D’autres points de doctrine peuvent rester ouverts ou continuer à être l’objet d’interprétations différentes (Ex : baptême, compréhension de la Sainte Cène, ordination des femmes, compréhension du baptême dans l’Esprit etc.). Mais la reconnaissance mutuelle comme chrétiens et comme Église chrétienne forme la base d’une collaboration respectueuse et d’égal à égal.
Ce dernier point – se considérer d’égal à égal – continue malheureusement à être refusé aux autres Églises chrétiennes par l’Église catholique, à cause de son ecclésiologie (voir partie IV). Les Églises et les communautés issues de la Réforme du XVIe siècle ne peuvent pas, selon les catholiques, être appelées « Églises » au sens propre. Certains éléments leur feraient défaut (defectus) pour être pleinement considérées comme telles. Cela peut être blessant et peut représenter un obstacle à une collaboration apaisée, ce dont il faut aussi savoir tenir compte dans le cadre de projets communs.
IV. La compréhension que les catholiques ont d’eux-mêmes (ecclésiologie)
Malgré les progrès importants et bienvenus dans les discussions entre évangéliques et catholiques, il reste en effet un obstacle considérable : il s’agit de la façon dont l’Église catholique romaine interprète son propre rôle. Sa compréhension d’elle-même comme l’Église véritable est un obstacle à une compréhension commune de l’unité des chrétiens et de l’œcuménisme, et conduit à des buts différents lors de collaborations.

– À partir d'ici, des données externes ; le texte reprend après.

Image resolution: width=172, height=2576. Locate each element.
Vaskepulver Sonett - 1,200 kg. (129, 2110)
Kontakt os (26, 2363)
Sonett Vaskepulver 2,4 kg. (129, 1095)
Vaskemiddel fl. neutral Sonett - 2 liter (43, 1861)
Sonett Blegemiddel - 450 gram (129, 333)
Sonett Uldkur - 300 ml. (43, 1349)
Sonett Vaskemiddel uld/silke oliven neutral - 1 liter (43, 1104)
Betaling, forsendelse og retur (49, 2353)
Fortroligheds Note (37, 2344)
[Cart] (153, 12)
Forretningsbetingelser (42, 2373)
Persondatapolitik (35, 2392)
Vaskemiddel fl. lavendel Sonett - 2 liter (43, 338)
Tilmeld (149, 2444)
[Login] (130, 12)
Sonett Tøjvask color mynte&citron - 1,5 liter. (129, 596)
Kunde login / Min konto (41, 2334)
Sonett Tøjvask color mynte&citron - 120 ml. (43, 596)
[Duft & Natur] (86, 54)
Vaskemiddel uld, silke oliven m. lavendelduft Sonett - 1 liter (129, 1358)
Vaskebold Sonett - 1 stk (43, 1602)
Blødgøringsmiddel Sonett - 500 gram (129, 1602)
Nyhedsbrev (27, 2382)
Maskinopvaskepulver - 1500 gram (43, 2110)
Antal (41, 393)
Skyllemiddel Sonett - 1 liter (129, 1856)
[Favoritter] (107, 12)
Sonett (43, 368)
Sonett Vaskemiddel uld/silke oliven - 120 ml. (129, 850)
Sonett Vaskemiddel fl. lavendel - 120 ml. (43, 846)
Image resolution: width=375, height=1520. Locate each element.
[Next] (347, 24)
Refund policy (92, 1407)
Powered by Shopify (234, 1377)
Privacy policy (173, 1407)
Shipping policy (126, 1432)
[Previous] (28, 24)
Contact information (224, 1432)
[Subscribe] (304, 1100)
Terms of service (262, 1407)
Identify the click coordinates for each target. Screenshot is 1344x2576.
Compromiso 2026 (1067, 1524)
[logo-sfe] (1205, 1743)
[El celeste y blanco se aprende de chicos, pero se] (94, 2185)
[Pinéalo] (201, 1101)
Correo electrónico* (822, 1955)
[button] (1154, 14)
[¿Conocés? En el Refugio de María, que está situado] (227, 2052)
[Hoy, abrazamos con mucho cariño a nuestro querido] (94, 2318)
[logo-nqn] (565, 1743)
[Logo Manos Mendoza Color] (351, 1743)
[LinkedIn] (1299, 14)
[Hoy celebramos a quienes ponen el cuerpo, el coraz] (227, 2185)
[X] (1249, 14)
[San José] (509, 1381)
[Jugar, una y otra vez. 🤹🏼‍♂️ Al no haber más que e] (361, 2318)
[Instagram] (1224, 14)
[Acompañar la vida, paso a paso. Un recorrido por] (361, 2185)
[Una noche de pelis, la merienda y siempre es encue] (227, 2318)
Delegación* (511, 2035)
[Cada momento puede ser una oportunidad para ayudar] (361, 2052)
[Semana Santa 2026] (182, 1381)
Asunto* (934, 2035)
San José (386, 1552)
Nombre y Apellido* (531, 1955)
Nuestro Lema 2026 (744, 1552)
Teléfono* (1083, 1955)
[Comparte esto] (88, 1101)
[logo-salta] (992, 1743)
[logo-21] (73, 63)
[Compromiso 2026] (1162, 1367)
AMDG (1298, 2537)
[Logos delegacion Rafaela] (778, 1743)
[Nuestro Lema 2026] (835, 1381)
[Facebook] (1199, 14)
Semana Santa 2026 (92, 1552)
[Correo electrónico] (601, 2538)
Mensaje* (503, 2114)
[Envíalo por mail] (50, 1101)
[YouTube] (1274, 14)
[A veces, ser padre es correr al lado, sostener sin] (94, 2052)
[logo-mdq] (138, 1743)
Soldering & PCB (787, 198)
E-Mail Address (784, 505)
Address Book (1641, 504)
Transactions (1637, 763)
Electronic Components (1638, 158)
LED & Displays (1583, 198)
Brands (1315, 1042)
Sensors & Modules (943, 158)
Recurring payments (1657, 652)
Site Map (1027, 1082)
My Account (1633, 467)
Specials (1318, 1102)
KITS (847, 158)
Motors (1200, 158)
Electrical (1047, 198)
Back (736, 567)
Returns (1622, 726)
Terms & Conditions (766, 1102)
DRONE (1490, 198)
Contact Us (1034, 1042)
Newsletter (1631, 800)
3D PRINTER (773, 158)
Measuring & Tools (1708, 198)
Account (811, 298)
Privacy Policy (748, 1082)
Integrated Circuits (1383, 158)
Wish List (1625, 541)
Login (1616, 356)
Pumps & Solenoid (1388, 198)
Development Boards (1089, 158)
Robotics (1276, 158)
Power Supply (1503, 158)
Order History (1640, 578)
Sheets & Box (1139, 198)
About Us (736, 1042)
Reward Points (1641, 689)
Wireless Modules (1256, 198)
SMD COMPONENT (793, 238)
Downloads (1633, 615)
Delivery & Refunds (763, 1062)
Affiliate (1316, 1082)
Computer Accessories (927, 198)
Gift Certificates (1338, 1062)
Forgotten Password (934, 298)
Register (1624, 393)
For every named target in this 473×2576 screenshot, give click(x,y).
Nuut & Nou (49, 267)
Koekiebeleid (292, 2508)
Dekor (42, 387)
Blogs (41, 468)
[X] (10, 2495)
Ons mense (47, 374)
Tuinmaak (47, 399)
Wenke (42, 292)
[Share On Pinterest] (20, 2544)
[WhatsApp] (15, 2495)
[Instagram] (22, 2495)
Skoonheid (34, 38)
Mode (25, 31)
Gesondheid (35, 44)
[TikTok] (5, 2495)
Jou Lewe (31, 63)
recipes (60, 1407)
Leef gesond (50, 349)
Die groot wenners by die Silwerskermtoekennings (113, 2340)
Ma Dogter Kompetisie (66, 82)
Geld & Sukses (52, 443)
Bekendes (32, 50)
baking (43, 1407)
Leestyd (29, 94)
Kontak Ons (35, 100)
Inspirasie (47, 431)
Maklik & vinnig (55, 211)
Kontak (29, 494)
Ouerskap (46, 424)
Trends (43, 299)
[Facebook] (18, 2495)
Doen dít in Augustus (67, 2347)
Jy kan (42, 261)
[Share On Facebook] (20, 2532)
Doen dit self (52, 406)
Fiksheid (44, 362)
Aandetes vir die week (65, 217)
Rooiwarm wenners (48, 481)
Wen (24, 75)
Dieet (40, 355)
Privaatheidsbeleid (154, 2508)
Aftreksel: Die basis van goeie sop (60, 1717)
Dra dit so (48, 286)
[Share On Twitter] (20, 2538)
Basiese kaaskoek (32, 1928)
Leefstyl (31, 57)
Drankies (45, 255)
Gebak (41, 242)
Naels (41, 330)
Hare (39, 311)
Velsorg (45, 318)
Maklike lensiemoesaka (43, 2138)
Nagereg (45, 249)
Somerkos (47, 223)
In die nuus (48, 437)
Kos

1. Une compréhension différente de l’Église
Malgré la déclaration d’intention du concile de Vatican II, l’Église catholique – à la différence des Églises issues de la Réforme –, se considère comme seule et unique Église et se suffit à elle-même dans l’Église du Christ (ou plus exactement selon elle : L’Église du Christ subsiste dans l’Église catholique). [2] Cette compréhension de l’Église reste un obstacle majeur et conduit à d’autres difficultés, notamment sur la question des sacrements (et avec cela, par exemple, la reconnaissance du baptême ou de la communion eucharistique) et des magistères (y compris celui du Pape). Comment cette compréhension de l’Église se présente-t-elle concrètement depuis le concile de Vatican II ?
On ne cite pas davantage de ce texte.